Arrêt du 17 février 2006
Cour de cassation pénale

MM. les Juges Schneider, Président,
Kolly et Zünd.
Greffière: Mme Kistler.

X. ________,
recourant, représenté par Me Christian Petermann, avocat,

contre

Ministère public du canton de Neuchâtel,
rue du Pommier 3, case postale 2672, 2001 Neuchâtel 1.

Traitement ambulatoire, suspension de la peine (art. 44 CP),

pourvoi en nullité contre l'arrêt de la Cour de cassation pénale du Tribunal
cantonal du canton de Neuchâtel du 21 décembre 2005.

Faits:

A.
Par jugement du 5 septembre 2002, le Tribunal correctionnel du district de La
Chaux-de-Fonds a condamné X.________, né en 1981, d'origine colombienne, à
une peine de treize mois d'emprisonnement, sous déduction de neuf jours de
détention préventive, et révoqué un précédent sursis portant sur une peine de
six mois d'emprisonnement. Un rapport d'expertise, daté du 6 juin 2002,
préconisait un traitement psychiatrique hospitalier dans un premier temps,
puis une prise en charge psychothérapique ambulatoire au Centre psycho-social
neuchâtelois. Il précisait que le traitement ambulatoire n'était pas
incompatible avec l'exécution d'une peine ferme. Sur cette base, le Tribunal
a donc ordonné la suspension des peines de treize mois et de six mois
d'emprisonnement au profit d'un placement dans une institution pour le
traitement des alcooliques.

B.
X.________ a été placé à l'Hôpital psychiatrique de Perreux dès le 1er
novembre 2002, puis à Pontareuse dès le 4 décembre 2002.

Par décision du 25 février 2003, une peine de vingt jours d'arrêts  infligée
à X.________ a été également suspendue au profit de la mesure en cours.

En juin 2003, l'institution de Pontareuse a signalé certaines difficultés
avec X.________, en particulier un comportement de nature sexuelle
incompatible avec les règles de l'établissement. L'intéressé a contesté ces
reproches. Comme il déclarait vouloir reprendre un apprentissage et se sentir
la force de continuer seul son chemin avec le soutien de sa famille, le
président du Tribunal correctionnel de La Chaux-de-Fonds a décidé, par
ordonnance du 21 août 2003, de lever la mesure de placement et d'ordonner, en
lieu et place, un traitement ambulatoire, les peines prononcées les 8
novembre 2000, 7 février 2002 et 5 septembre 2002 demeurant suspendues au
profit du traitement ambulatoire.

== == ==

_Le problème_
Poursuivez l'arrêt sur le traitement ambulatoire en reprenant juste après sa dernière phrase.

== == ==

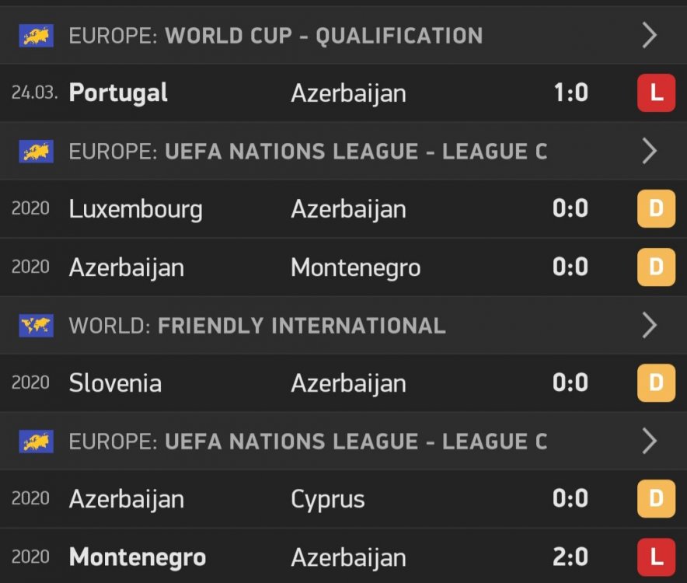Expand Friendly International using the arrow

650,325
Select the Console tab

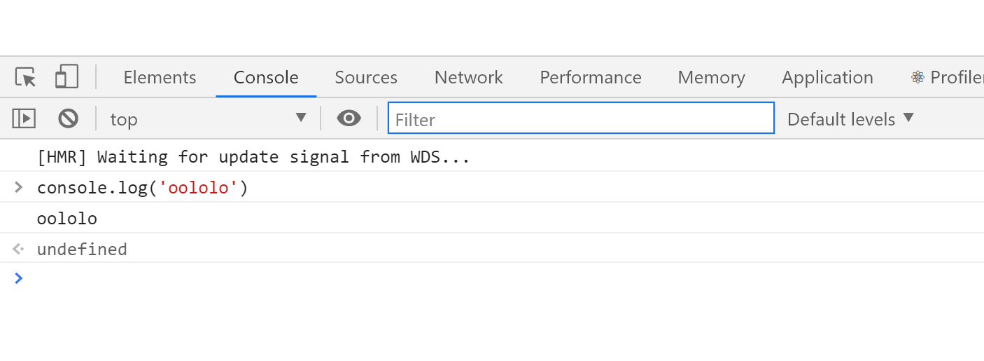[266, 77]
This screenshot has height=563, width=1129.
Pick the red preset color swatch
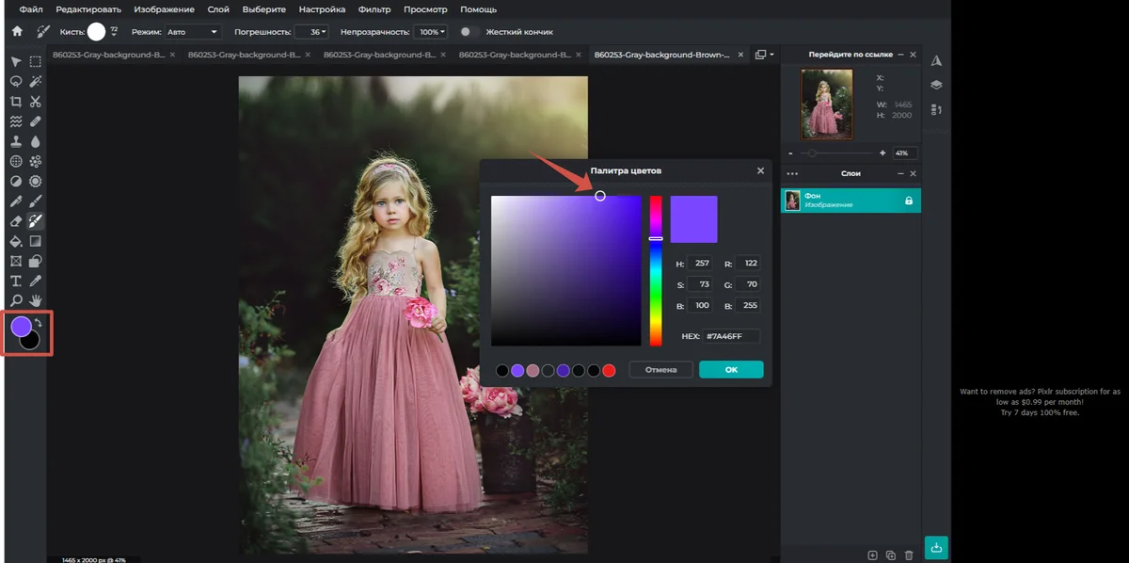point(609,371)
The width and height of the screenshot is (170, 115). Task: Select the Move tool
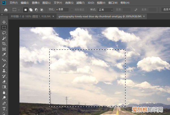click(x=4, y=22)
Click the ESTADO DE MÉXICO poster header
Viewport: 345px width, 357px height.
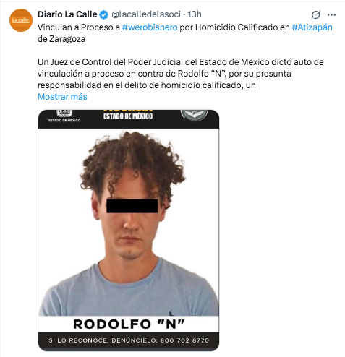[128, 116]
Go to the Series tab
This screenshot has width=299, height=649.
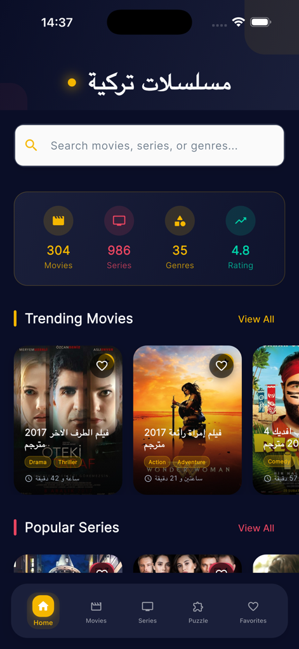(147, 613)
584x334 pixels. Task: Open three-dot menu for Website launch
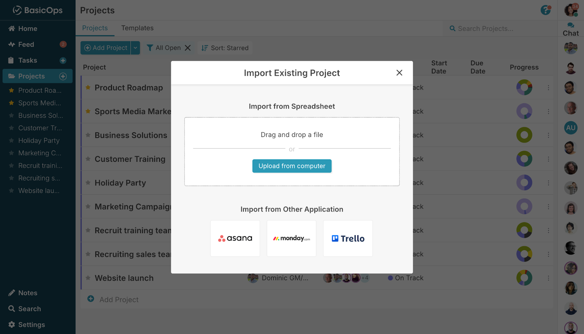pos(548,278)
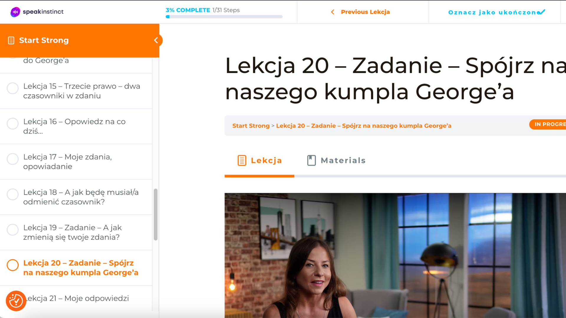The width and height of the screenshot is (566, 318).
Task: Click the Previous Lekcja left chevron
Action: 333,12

== == ==

_Réponse attendue_
Le 27 août 2004, le président du Tribunal correctionnel de La Chaux-de-Fonds
a accepté de suspendre une nouvelle peine de vingt jours d'emprisonnement,
prononcée par le Tribunal de police contre X.________. Dans un rapport
adressé au médecin cantonal le 17 février 2004, le Dr A.________ du Centre
psycho-social neuchâtelois signalait en effet que X.________ avait certes des
difficultés à honorer les rendez-vous, mais que "son évolution était
remarquable dans le sens d'une meilleure maîtrise de son impulsivité".

C.
C.aLe 8 octobre 2004, X.________ a circulé au volant d'un véhicule alors
qu'il se trouvait sous l'influence de l'alcool (au moins 3,83 g/kg). Par
ordonnance pénale du 3 novembre 2004, le Ministère public du canton de
Neuchâtel l'a condamné à trois mois d'emprisonnement ferme et à une amende de
300 francs.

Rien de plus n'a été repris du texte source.